• **SET PROBLEM 1**
Rewrite the records from their first line through the line containing "coordinates (16, 265).", replacing "Identify" with "Determine" and leaving everything else unchanged.

• **PAGE EXTRACT**
--*--

It is not every contradiction that will result in the upsetting of a trial Court’s judgment. For contradiction to upset a judgment, it must be of such magnitude as to warrant interference with the conclusion reached by the trial judge. A minor contradiction in the evidence of the prosecution which cannot vitiate or occasion a miscarriage of justice would not affect the substance of the prosecution’s case. Hausa v. State (1994) 6 NWLR (pt. 350) 281 at 307; Oke v. Inspector General of Police 14 WACA 645; Oruwari v. State (1985) 3 NWLR (pt. 13) 486; Ejeka V. State (2003) 4 SCNJ 16. Discrepancies or contradictions in the evidence of a witness or witnesses may be said to be material where they go to an issue of fact which must be determined before a proper verdict can be arrived at in the case or where in the circumstances in which they occurred they were such as to cast a doubt on the credibility of the witness or witnesses.

It is to be stated again and again that whether contradictions in the evidence of a witness affects the quality of the evidence of the witness is primarily for the trial court to determine having regard to the rest of the evidence of the witness and the fact or facts in respect of which such contradictory evidence has been given. Igbi v. The State (2000) 2 SCNJ 63.

--*--

• **PROVIDED ENTRIES**
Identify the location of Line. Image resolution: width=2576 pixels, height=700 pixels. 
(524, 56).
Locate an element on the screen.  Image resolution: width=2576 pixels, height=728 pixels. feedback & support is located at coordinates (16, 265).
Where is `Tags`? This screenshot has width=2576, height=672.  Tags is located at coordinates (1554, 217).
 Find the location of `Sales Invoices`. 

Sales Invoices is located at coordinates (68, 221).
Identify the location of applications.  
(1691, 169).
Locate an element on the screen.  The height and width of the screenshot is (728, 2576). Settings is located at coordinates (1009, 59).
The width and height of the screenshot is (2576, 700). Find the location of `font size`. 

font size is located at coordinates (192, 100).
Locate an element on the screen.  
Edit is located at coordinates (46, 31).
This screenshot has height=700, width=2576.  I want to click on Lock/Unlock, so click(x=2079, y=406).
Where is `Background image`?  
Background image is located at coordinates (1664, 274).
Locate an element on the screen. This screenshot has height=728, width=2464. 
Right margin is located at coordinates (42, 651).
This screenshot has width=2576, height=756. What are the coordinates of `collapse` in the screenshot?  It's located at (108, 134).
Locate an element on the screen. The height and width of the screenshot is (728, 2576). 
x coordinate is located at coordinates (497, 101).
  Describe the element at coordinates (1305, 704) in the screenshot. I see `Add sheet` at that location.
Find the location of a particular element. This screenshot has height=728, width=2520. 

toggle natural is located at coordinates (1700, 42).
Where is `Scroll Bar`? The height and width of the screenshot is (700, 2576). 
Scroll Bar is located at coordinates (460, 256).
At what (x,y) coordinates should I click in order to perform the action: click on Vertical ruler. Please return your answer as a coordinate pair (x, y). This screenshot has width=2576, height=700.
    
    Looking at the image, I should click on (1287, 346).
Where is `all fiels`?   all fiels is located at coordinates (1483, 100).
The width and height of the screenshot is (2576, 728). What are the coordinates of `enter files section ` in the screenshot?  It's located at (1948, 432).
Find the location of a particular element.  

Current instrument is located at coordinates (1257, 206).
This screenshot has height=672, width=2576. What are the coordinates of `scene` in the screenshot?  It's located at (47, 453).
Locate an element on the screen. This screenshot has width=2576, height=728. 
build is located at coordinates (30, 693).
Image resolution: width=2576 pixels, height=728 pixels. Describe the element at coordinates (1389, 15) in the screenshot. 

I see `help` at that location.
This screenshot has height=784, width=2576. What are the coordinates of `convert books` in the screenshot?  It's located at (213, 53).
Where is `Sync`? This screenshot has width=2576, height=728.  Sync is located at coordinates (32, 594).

--*--

• **SET PROBLEM 2**
Carry on the passage about contradictions in the evidence of witnesses from its last sentence.

• **EXPECTED OUTPUT 1**
Determine the location of Line. Image resolution: width=2576 pixels, height=700 pixels. 
(524, 56).
Locate an element on the screen.  Image resolution: width=2576 pixels, height=728 pixels. feedback & support is located at coordinates (16, 265).

• **EXPECTED OUTPUT 2**
The inconsistency rule which says that where a witness makes an extra-judicial statement which is inconsistent with his testimony at the trial, such testimony is to be treated as unreliable while the statement is not regarded as evidence in which the court can act was developed in the interest of justice and formulated for the resolution of conflict between the later evidence and previous statement of a witness. Per Galinje JCA in Usufu v. State (2007) 1 NWLR (pt. 1020) 94 at 116; R v. Ukpong (1961) 1 SCNLR 53.
The inconsistency rule governs the evidence of a witness who has made a previous statement, sworn or unsworn, which is contradictory with should be regarded as unreliable. Usufu v. State (2007) 1 NWLR (pt. 1020) 94 at 116; Egbonome v. State (1993) 7 NWLR (pt. 306) 383.

Where in a criminal trial, there are inconsistencies, contradiction or conflicts in the prosecution, case, it is not the function of the trial court to offer the explanation. In such a case it is for the prosecution to proffer the explanation of the circumstances of the contradiction and prove its case beyond reasonable doubt.
For any conflict, contradiction or mix-up in the evidence of the prosecution witnesses to be fatal, to the prosecution’s case, such conflict, contradictions or mix-up must be substantial and fundamental in question before the court. Usufu v. State(2007) 1 NWLR (pt.1020) 94; Namsoh v. State (1993) 5 NWLR (pt. 292) 129.
In answer to the poser, it is not every inconsistency, discrepancy, contradiction that would cause an upset in the proof of a prosecution’s case beyond reasonable doubt.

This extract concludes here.